The following day he picked up Susan Mackenzie, an acquaintance of Fawkes, who he held at gunpoint and tried to rape. She escaped and called police. When approached by an officer he made his escape by pulling out a sawed-off shotgun.
This is when Fawkes realized who she had been keeping company with. She learned his real name and that he was a suspect in several murders. Fawkes, who did go on to write a book, surmised that her status as the potential author of his biography is what protected her.
Knowles then fled into Florida and turned up in West Palm Beach, where he broke into the home of Beverly Mabee and kidnapped her sister Barbara. He left Beverly an invalid, and her nephew tied up in the home. He drove 60 miles with Barbara in her car to Ft. Pierce. At his insistence they checked into a motel as a married couple. He left her alone in the room, and she managed to run away from him.
Knowles fled, and police believed he was hiding in Jacksonville. On November 16, Trooper Charles Campbell recognized the stolen car Knowles was traveling in.
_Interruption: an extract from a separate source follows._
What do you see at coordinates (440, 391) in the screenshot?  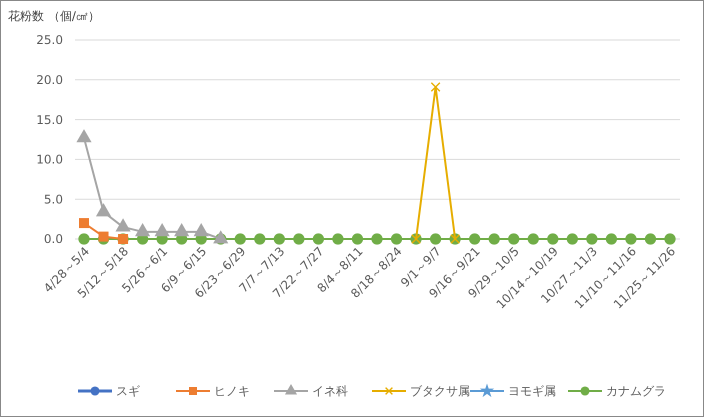 I see `legend-label: ブタクサ属` at bounding box center [440, 391].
Knowles overpowered Campbell, and kidnapped him and another man named James Meyer. With both hostages he drove into Georgia, and ran a roadblock in Stockbridge. He wrecked the vehicle against a tree, and he was forced to flee on foot.
The hostages were not in the car any longer, only some of their items.
A task force of 200 men hunted him to a farmhouse. There he tried to take David Clark a hunter as hostage, however a shotgun he had found jammed, and Clark instead held him until police arrived.
Knowles initially refused to tell police where his two hostages were at. Authorities hoped they were still alive, but on November 21, they were found dead by a hunter. Knowles shot them both in the head while they were handcuffed to a tree.
During a prison transfer on December 18, he picked open his handcuffs and was shot by agent Ron Angel, after he wrecked the vehicle he was traveling in as he attempted another escape.
Knowles claimed to have killed 35 people, although it's believed he only killed 18. His confessions tapes were reviewed by a grand jury in 1975, but never released to the public. According to the Georgia Bureau of Investigation, the tapes and their transcripts were destroyed after being ruined in a flood at the Federal Courthouse in Macon.